Provide Nested graph layout example on Transformer based ONNX

GeorgeS2019 commented 3 years ago

Is there a small example how to use Dagre.NET to do Nested graph layout?

Bert Onnx has a higher level Nested layout e.g. NX involving encoding and deconding.

We may need a discussion on how to best present the Transformer graph layout

fel88 commented 3 years ago

Are you sure that Netron supports nested layout? I've tried to open BERT in Netron, but layout is messy (it wasn't grouped in any layers).

BTW: Do you have a small one onnx file with nested graph layout for debugging purposes (not so large as BERT)?

ps: BERT's loading is extremely slow now. At first, I'll try to fix it

GeorgeS2019 commented 3 years ago

@fel88 no one has (perhaps any) solution with proper nested layout of ONNX with Transformer architecture.

This .NET deep learning framework: Seq2SeqSharp perhaps so far the only one displaying Transformer architecture.

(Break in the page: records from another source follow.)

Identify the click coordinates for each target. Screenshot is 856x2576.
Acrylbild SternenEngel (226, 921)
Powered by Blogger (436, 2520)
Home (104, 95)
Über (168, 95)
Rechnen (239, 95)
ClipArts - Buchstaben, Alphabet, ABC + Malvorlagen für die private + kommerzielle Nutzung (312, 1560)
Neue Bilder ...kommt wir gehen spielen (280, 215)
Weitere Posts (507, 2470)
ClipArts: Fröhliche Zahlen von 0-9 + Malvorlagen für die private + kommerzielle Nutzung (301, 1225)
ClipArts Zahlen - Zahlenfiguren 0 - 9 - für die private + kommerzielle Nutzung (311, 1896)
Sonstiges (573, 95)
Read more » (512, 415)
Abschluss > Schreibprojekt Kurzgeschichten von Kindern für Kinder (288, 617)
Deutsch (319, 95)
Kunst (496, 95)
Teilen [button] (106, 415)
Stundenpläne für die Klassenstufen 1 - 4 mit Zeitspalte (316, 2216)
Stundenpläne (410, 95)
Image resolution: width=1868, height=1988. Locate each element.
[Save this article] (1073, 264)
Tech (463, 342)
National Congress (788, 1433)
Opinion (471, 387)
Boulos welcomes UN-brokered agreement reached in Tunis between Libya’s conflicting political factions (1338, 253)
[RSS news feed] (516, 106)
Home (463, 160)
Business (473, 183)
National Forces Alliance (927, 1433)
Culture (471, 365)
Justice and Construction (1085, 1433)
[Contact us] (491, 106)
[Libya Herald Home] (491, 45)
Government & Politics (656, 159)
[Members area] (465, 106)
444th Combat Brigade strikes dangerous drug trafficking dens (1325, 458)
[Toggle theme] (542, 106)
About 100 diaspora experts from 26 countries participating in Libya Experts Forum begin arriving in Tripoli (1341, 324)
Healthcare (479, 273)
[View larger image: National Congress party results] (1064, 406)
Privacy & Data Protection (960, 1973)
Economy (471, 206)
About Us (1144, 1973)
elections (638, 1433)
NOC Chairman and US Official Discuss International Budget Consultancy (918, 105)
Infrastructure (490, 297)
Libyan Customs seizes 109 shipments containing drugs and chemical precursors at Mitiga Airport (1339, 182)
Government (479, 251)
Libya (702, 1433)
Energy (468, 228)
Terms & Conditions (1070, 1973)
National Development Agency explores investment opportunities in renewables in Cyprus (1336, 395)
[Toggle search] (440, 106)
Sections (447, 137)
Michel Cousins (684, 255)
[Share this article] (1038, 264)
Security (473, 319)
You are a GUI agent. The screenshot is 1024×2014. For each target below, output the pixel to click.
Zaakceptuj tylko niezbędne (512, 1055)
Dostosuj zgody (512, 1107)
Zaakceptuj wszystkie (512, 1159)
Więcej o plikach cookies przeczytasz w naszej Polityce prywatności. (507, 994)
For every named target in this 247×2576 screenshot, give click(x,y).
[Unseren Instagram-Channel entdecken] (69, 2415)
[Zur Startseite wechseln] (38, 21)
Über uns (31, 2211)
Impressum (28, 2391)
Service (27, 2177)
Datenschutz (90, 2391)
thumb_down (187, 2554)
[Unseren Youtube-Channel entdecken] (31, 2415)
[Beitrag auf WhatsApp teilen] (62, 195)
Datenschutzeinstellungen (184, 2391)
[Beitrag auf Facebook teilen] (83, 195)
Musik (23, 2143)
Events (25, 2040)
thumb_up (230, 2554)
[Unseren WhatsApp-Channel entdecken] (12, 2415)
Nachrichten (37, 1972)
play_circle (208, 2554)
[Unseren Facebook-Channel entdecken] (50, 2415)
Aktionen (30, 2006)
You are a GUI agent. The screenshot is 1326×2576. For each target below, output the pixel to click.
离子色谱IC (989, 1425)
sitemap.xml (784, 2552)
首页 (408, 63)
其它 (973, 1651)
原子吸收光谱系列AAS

The top big rectangle is Encoder and the bottom big rectangle is Decoder.

ONNX currently does not support (YET) this layout.

Perhaps we need to push the ONNX committee to think about that

layout is messy

Yes, because it is so complex and messy, there is a STRONG need to organize the messy layout into something that provide a top level view of the transformer nested layout.

This is not something that can be solved immediately, but it will contribute to the entire .NET community when done RIGHT!!!

fel88 commented 3 years ago

It sounds challenging. We can try to add the prefix "enc1." to the names of all encoder nodes , and "dec1." to the names of all decoder nodes. It will be enought to group them and layout separately and bound them into rectangles with the '+' button at the top, which allow you to collapse / expand these groups. I'll try to experiment with a simple ONNX model

GeorgeS2019 commented 3 years ago

@fel88 It is great that you take the challenge. Start with a small step and learn more as you go along. The architecture is VERY Important and is the NEXT LEVEL AI. It is worth learning and it is EVEN more important if you can contribute to the support of the solution.

GeorgeS2019 commented 3 years ago

FYI, TorchSharp is one of the TWO I know that support the MultiHead using in the Transformer Architecture.

GeorgeS2019 commented 3 years ago

@fel88

Can you try feedback to this question from Seq2SeqSharp

fel88 commented 3 years ago

BERT can be loaded now, but it takes a long time (~90sec) I'll try to optimize Dagre to reduce the loading time ASAP .

bert1

GeorgeS2019 commented 3 years ago

@fel88

I tried recently, the Mint.onnx now fails to load.

Ideally, there is a need for unit tests that load a number of ONNX in Onnx Model zoo just to check there is no regression whenever a new commit is made.

fel88 commented 3 years ago

@fel88

I tried recently, the Mint.onnx now fails to load.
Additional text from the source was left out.